### What is needed:
In the records below, find the line holding "This screenshot has width=800, height=450."; copy it and every line after it to the end, omitting all images.

Items from a data source:
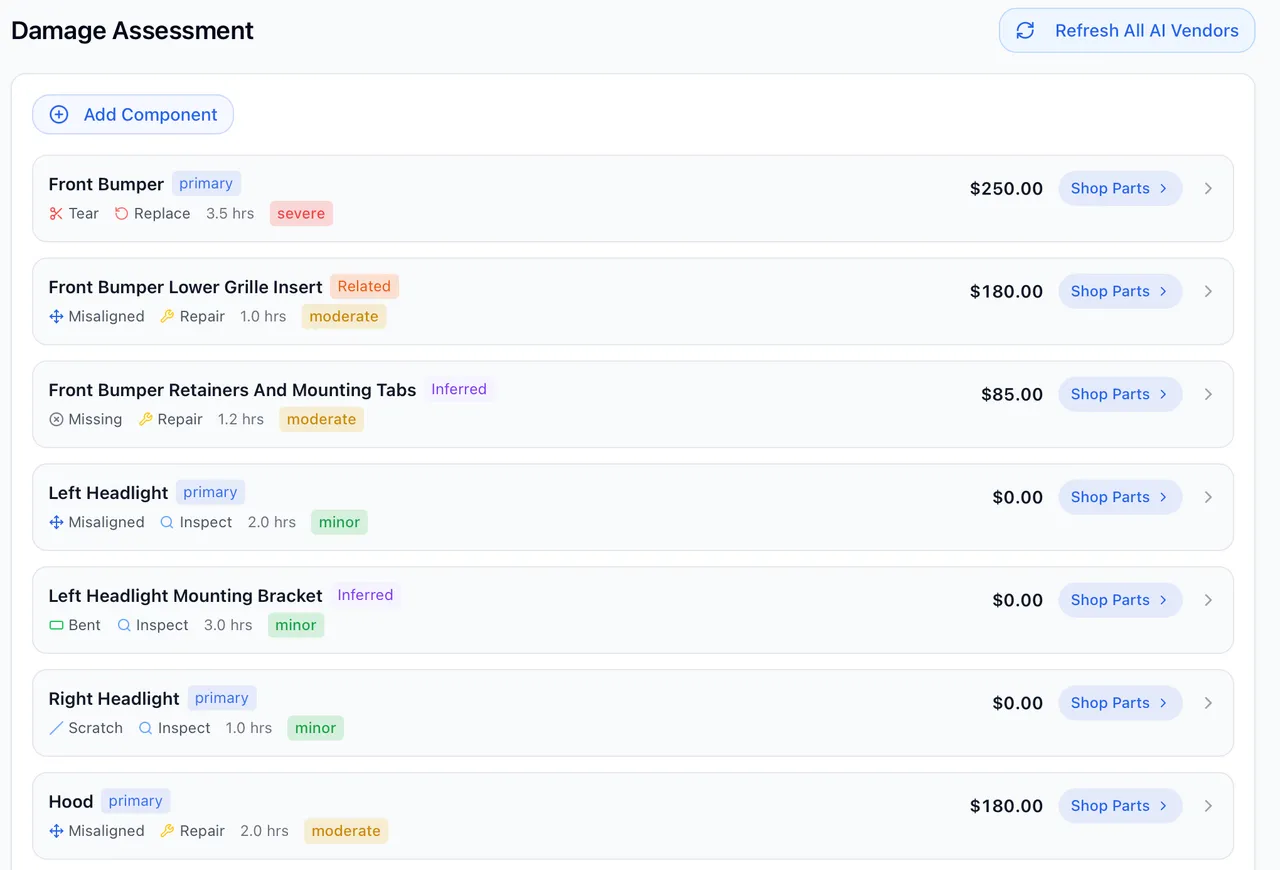Select the Front Bumper Retainers And Mounting Tabs title
Screen dimensions: 1280x870
coord(232,391)
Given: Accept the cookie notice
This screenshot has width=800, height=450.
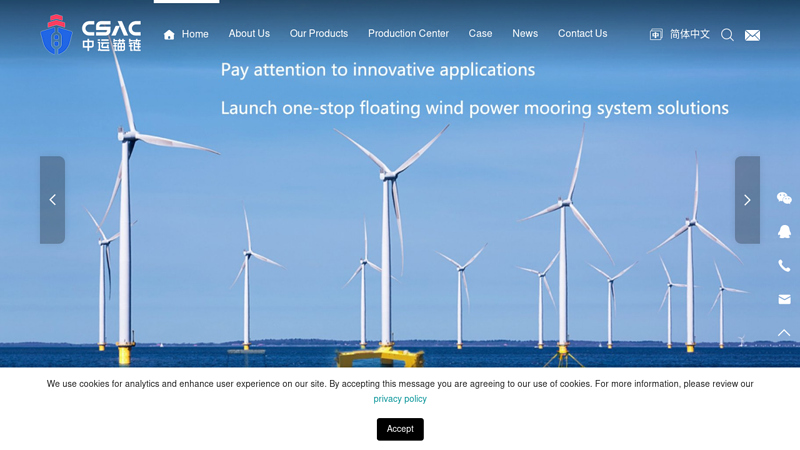Looking at the screenshot, I should [x=400, y=429].
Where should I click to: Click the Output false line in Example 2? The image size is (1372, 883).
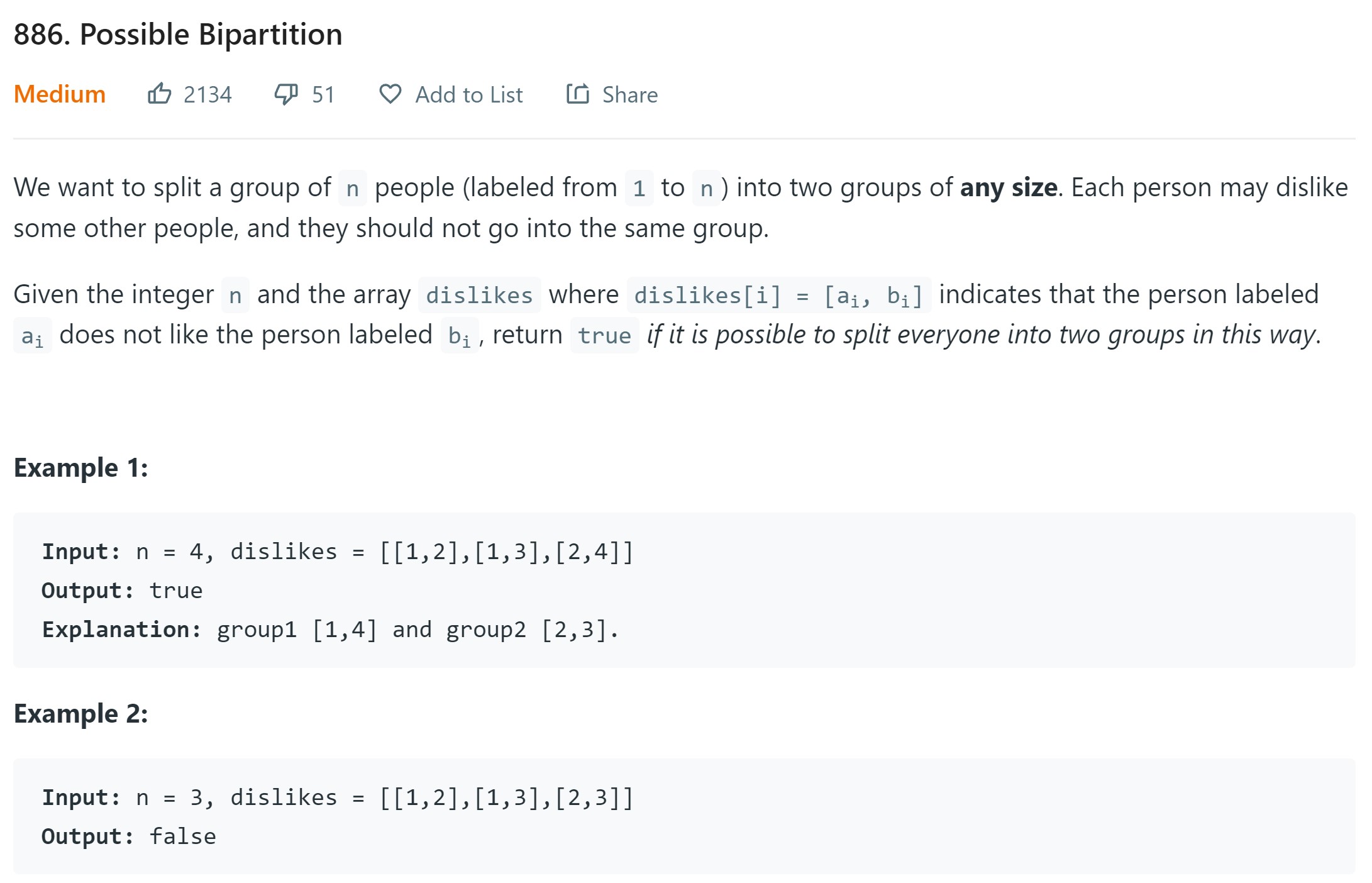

### Final answer:
This screenshot has width=800, height=450.
Looking at the screenshot, I should [x=400, y=429].
Where should I click to: Click the Output false line in Example 2? The image size is (1372, 883).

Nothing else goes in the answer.